[Item coordinate data]
========================================================================
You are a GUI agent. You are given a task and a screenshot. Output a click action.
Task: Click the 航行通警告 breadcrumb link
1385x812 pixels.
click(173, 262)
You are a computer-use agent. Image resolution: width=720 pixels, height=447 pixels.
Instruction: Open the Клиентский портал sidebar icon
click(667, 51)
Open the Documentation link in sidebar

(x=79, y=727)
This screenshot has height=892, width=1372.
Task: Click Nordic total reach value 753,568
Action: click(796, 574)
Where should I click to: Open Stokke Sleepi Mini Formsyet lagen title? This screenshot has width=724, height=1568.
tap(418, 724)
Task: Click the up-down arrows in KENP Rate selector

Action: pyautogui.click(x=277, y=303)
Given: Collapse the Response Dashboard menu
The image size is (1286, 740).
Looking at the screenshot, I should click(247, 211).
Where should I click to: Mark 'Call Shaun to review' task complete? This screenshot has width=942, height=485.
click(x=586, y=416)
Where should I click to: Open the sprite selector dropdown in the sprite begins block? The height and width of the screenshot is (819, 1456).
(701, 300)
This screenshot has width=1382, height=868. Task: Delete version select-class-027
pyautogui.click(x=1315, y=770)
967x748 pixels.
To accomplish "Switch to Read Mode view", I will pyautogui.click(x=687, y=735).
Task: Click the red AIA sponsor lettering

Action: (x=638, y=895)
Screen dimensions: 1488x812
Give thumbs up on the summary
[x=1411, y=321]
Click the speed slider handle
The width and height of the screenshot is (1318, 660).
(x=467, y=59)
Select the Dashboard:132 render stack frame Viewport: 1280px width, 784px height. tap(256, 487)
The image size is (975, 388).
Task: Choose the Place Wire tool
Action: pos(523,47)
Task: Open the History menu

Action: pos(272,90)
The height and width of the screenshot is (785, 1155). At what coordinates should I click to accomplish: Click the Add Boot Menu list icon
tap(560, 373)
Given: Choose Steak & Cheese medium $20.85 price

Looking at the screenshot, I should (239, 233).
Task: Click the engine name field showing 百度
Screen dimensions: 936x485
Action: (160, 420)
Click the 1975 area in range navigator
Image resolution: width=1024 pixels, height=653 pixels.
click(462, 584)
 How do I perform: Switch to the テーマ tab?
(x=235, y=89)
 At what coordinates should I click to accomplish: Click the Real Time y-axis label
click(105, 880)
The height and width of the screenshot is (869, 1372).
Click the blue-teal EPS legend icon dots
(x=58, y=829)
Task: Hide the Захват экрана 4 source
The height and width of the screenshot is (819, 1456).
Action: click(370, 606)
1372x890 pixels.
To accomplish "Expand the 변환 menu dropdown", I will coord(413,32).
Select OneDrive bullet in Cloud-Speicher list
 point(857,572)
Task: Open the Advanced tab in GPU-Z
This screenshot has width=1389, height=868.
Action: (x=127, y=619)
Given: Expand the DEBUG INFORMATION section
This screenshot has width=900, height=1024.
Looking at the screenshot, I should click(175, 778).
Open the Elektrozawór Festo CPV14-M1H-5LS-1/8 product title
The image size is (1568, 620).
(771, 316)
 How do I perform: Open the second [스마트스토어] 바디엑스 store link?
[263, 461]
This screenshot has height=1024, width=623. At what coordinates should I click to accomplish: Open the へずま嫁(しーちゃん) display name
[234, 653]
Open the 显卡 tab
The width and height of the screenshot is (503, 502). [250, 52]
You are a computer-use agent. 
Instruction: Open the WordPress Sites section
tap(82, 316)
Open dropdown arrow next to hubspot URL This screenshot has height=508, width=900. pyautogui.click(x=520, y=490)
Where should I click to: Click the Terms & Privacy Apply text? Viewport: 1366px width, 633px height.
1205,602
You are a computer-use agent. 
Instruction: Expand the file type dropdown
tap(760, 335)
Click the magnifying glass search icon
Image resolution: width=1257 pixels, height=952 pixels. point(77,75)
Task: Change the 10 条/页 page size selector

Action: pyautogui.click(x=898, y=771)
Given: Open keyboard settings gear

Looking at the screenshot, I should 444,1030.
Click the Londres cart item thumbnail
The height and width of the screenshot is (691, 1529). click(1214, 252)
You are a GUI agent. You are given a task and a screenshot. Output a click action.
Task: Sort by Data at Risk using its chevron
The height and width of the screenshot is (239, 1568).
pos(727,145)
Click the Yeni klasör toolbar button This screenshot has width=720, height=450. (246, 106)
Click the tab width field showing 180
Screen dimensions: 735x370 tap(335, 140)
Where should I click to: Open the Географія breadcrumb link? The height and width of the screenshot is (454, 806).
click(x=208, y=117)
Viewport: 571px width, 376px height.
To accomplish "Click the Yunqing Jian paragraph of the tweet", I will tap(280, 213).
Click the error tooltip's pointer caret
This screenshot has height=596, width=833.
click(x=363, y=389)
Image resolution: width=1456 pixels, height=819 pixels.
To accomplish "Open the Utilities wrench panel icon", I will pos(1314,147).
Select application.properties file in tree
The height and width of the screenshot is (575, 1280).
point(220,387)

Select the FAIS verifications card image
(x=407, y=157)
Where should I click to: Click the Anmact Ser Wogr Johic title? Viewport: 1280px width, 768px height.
========================================================================
EXERCISE PROMPT ▸
Can you rewrite the part of the records that runs from the start through the line containing "click(173, 262)", with "breadcrumb link" changed to "navigation link" and everything else left as it is?

EXPECTED ANSWER ▸
You are a GUI agent. You are given a task and a screenshot. Output a click action.
Task: Click the 航行通警告 navigation link
1385x812 pixels.
click(173, 262)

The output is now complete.